A photograph appeared in the broadsheets the following day of Wilkie, erect yet somehow diminished, frazzled, shrunken, being “approached for clarity” by at least eight of City’s team. Steve Lomas is shouting so hard, his prodigious ears look to be working loose, Niall Quinn seems close to tears, but it is the expression being worn by little Kinkladze that has stuck with me all these years, because it mirrored my own thoughts at the time. Kinkladze, a citizen of Tbilisi who possessed notoriously poor English skills, looks like someone has just quoted a long and distressing passage of Keats at him, so deep is his expression of abject non-comprehension. To say that Wilkie, a short man from Middlesbrough with no hair, was trying to make up for something might carry credence even today.

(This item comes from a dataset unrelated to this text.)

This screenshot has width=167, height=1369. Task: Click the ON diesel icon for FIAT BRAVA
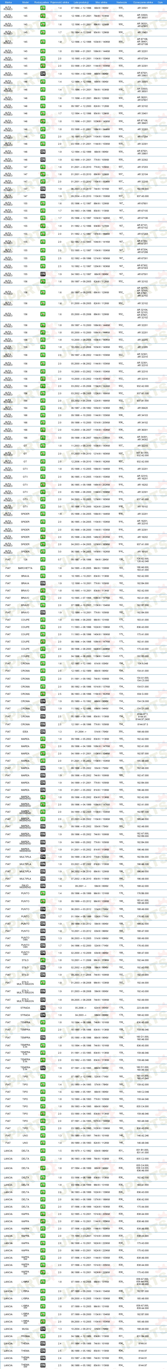[43, 583]
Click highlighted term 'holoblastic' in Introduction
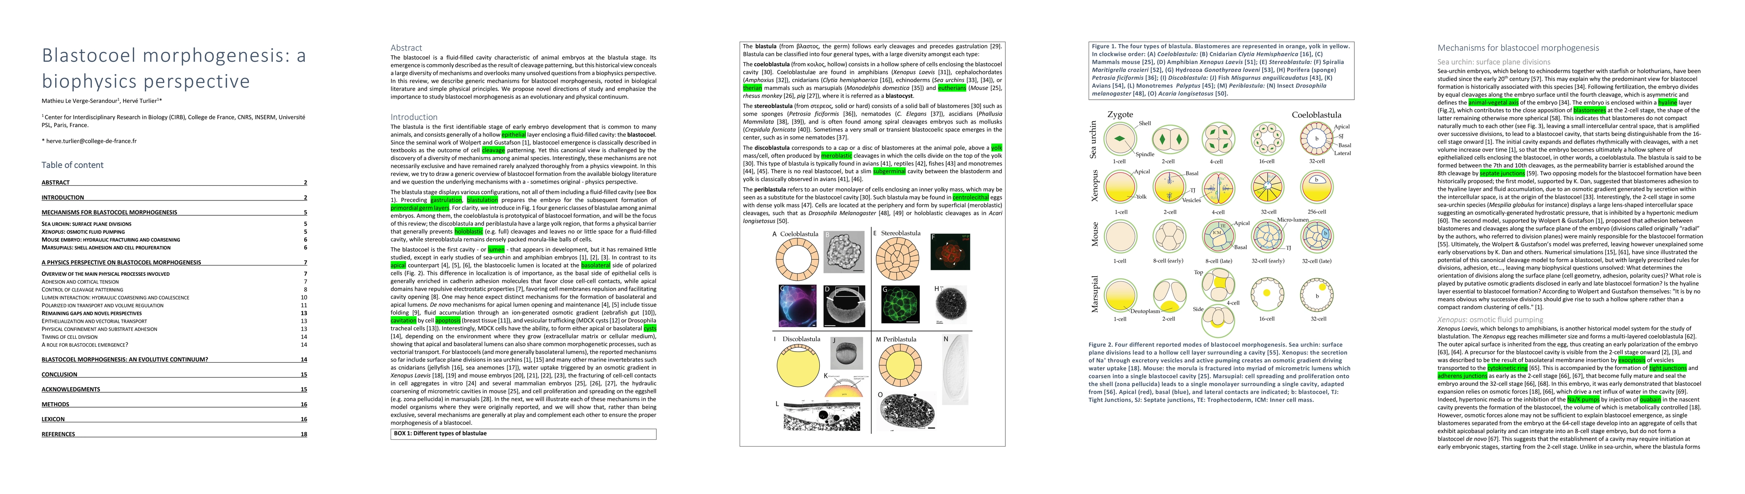The height and width of the screenshot is (494, 1745). [x=468, y=232]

That bejeweled 95-96 season was the clear downturn moment for the club towards the deep and malodourous trough that they would inhabit for most of the following five years. With Alan Ball in charge and a permanently surprised looking ex-United goalkeeper Alex Stepney looking after the squad’s goalkeepers, things felt a little off-centre even before the rot set in.

Ball’s managerial style was strictly feet-on-desk, hide-behind-the Racing-Post. His sartorial style of shell suit and flat cap was equally avant-garde. Lavish was his history, though, as City’s unsubstantial squad members would frequently be reminded in team talks that started with the sigh-inducing “I’m a World Cup winner me” speech.

Ball had seen it all before. He had shared a pitch with Eusebio and with Beckenbauer, had helped Nobby Stiles fit his false teeth and shared secret thoughts with Jack Charlton. By the time it came to telling Michael Frontzeck (incredibly, given the quality of his performances at Maine Road, himself a Euro final medal winner with Germany in 1992) how to man mark Eric Cantona, it had all become a bit samey, a bit flat, a bit airless. Like the party balloons still hanging from the light fittings three days after the music stops, managing Buster Philips, Scott Hiley and a beyond-motivation Nigel Clough in a relegation dogfight was all a bit limp. That the dogfight could have been won with a sprightly Pekinese and a sense-deprived corgi (City’s “rivals” for the drop were Southampton, Coventry, Bolton, QPR and Wimbledon) seemed not to matter.

As Colin Schindler might have said, fate had decided that, with a manager who was prepared to go out in public wearing clothes like that, we should all take our punishment. But this was not to be a slap on the back of the hand with a ruler. It was not to be a month without watching Match of the Day (which would have been a sun-kissed blessing that season). No, fate had decreed that City and the phalanx of thousands of die-hard masochists, who still couldn’t find anything better to do with their Saturday afternoons, would descend to the third division, via severe embarrassment at places like Elm Park and the County Ground and on through to the damp and cold terraces of the Racecourse Ground, the scaffolding and gravel of the Memorial Stadium and, of course, the 50,000 capacity away end at Bootham Crescent.

Fate had something quite special up its sleeve for City. We would have quite a time together, before anything noticeably improved, but, when it did, it kind of made up for all of the bad things we had witnessed, even Ball’s mauve shellsuit.

But it was not the same for all of us.

Schindler’s tome begot a short film spin off too, I remember, which raised two or three laughs on top of the original shimmer of noise afforded the book. It would be the last time Colin felt proud to be a City fan, but for the rest of us, it would be the start of a journey out of the dark and into the light. The laughter in those bad times had seen us all through to the other side and it must do so again now.